がん細胞の悪性度を左右する仕組みを発見したとの研究成果を佐賀県医療センター好生館が発表した。がん細胞の悪性化を抑制するなど新しい治療戦略につながる可能性があり、治療薬の開発につなげたいとしている。
分裂後の違い がん細胞の性質を左右
佐賀県医療センター好生館は8月27日、会見を開き、がん細胞のなかでも悪質な「幹細胞」に関する研究の結果を発表した。

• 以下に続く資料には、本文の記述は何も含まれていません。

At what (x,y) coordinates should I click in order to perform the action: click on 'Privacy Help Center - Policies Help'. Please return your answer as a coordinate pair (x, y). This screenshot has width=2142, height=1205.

その中で、細胞分裂を司令する「中心体」の分裂後の違いが、がん細胞の性質を左右することを明らかにした。

細胞分裂後の中心体には「年齢差」と呼ばれる分子構造の差が生まれ、より新しい中心体に悪性度を示す「がん細胞マーカー」が多く受け継がれていたという。
新しい“がん治療”につながる可能性
これは、抗がん剤などの薬が効きやすい場所と効きにくい場所がある要因のひとつと考えられ、がん細胞の悪性化を抑制するなど新しい治療戦略につながる可能性があるとしている。

佐賀県医療センター好生館 総合臨床研究所 泉秀樹 部長:
中心体の年齢差というのは体のすべての細胞共通なので、がん幹細胞を持つすべてのがんに共通する治療戦略になる可能性がある

好生館は今後もこの仕組みの研究を続け治療薬の開発につなげたいとしている。